Czerwiec okazał się trzecim z kolei miesiącem, w którym odnotowano dwucyfrowy spadek sprzedaży motocykli liczonej rok do roku. Według Polskiego Związku Przemysłu Motoryzacyjnego, w pierwszych sześciu miesiącach zarejestrowano niecałe 28,2 tys. nowych i używanych maszyn, mniej o 10,6 proc. w porównaniu z pierwszym półroczem 2011 roku. Dużo gorzej wyglądał sam czerwiec. Liczba rejestracji motocykli nowych skurczyła się o przeszło jedną czwartą do 911 sztuk z 1257 rok wcześniej. PZPM szacuje, że cały obecny rok zamknie się na poziomie 8–8,5 tys. nowych motocykli.

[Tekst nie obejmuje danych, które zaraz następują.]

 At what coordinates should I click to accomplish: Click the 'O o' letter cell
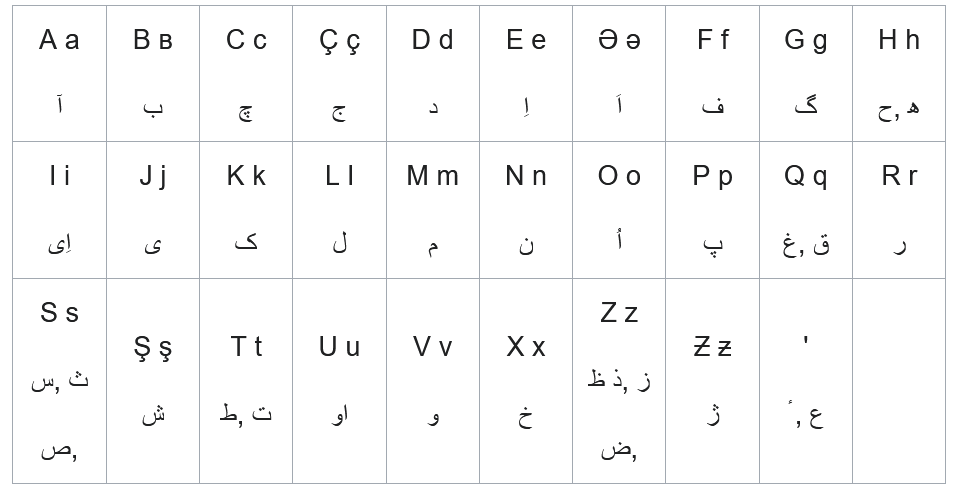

Z dziesięciu najlepiej sprzedających się marek aż siedem zaliczyło spadki. Jedynie lider rynku Romet Motors zdołał mocno poprawić ubiegłoroczną sprzedaż o prawie 28 proc., a druga Honda o blisko 18 proc. Za to Yamaha na trzecim miejscu odnotowała 40-procentowy spadek. Lepszą od ubiegłorocznej sprzedaż miała natomiast dziesiąta marka – Kymco, która urosła o blisko 14 proc.
– W obecnej sytuacji gospodarczej atmosfera do zakupu motocykli nie jest dobra – przyznaje dyrektor działu motocykli jednego z największych polskich importerów. Największe powodzenie mają motocykle typu street. To przeszło jedna trzecia całego rynku nowych maszyn. Na drugim miejscu znalazły się duże motocykle typu chopper & cruiser. Te ostatnie mogą kosztować tyle co niezły samochód. Są jednak klienci, których to nie przeraża: tylko w pierwszym kwartale kilkadziesiąt osób zamówiło hondę gold wing, za którą trzeba zapłacić ok. 130 tys. zł.
W całym 2011 roku zarejestrowano niecałe 9 tys. nowych motocykli, o zaledwie 2,8 proc. więcej niż rok wcześniej. Za to cały rynek (nowe i używane) wzrósł o 7,2 proc., do ponad 50 tys. sztuk.